RDは心の中で、悪魔や!こいつは天使やのうて悪魔や!と思う。
そんな時、被害者になる人が部屋に来てしまった。
「何をしてるんですか?」
☆
と言うわけで、ジョーカーはあえなくクイーンに捕まり、部屋に入れられ、コスプレをさせられたのだった。

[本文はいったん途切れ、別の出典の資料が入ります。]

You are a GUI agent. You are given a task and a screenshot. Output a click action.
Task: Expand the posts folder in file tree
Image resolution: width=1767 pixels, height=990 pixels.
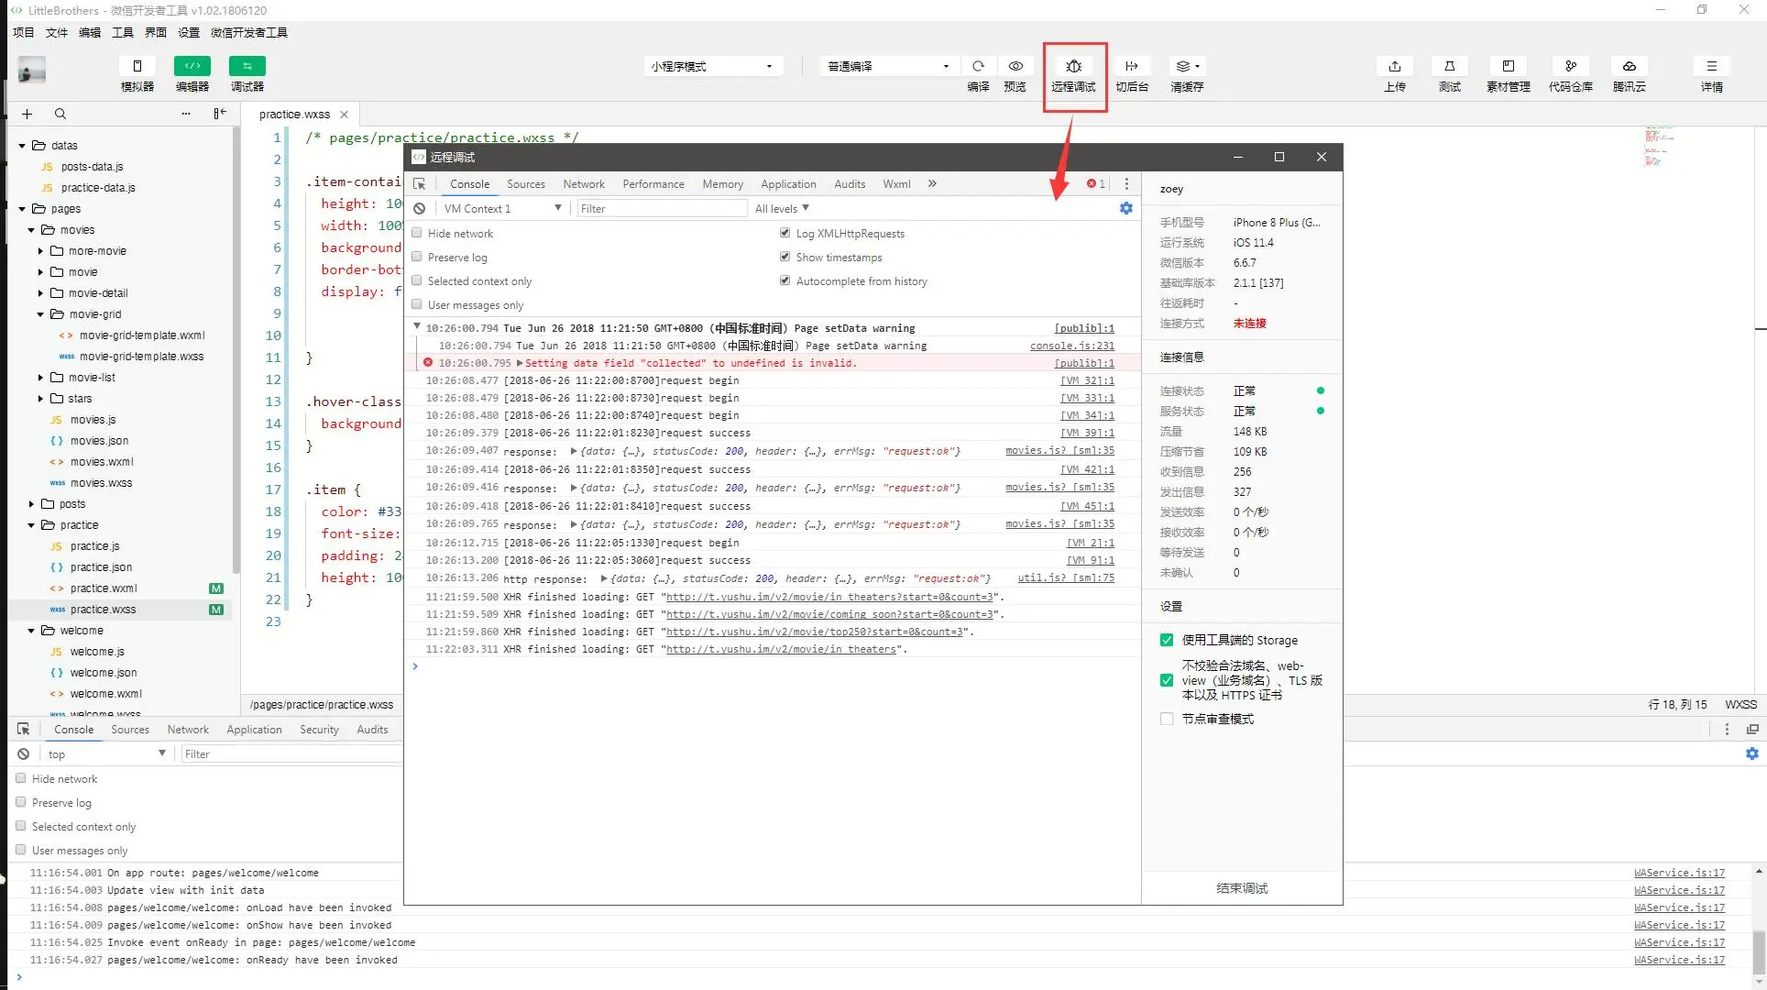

「ぼくが思うに、訓練と言うよりあなたが楽しんでる様にしか見えないのですが。」
「そんな事は無いよ!」
と言いながら、クイーンは一眼レフカメラを片手に写真を撮っていた。
「なっ!?写真を撮らないで下さい!」
「いいじゃないか!」
「良くないですよ!」
「だってわたしはジョーカー君の学生姿を、見たことも撮ったことも無いんだよ?」
「だからって撮らないで下さい!!」
ギャーギャー騒ぎ出す2人。
【クイーン、こっちの方が撮りがいが有ると思いますよ。】
そう言うとRDは、ジョーカーの頭に何か付けた。
ジョーカーの頭の上に付いたのは、ネコ耳だった。
「・・・なんですか?これは」
【それは、ネコ耳と言う物です。どうです?撮りがいが有るでしょう?】
「さすがだよ、RD!!可愛いよ、ジョーカー君!!」
クイーンの撮影はヒートアップ。
一時的に固まっていたジョーカーだが、事態が飲み込めてきて顔が赤くなる。
「照れ顔ネコ耳ジョーカー君、激写!」
「や、止めて下さい!!」
カメラを奪い返そうと、右ジャブをだすジョーカー。
その手を簡単にさばき、スタコラサッサッと逃げるクイーン。
「クイーン!」
――頭のネコミミを外したら良かったのに。
とRDは思うのだが、今の気持ちはクイーンと同じなので、黙っておく事にした。
☆
数日後、山奥の家に一通の手紙が届いた。
その手紙を受け取ったヤウズと帝王は、中に入っていた写真を取り合ったそうだ。
††††††††
・・・何でしょう、これは!
意味不明な文が出来上がりましたw
ある意味ジョーカー総受けみたいになりましたねw
最初はクイジョだったのに・・・。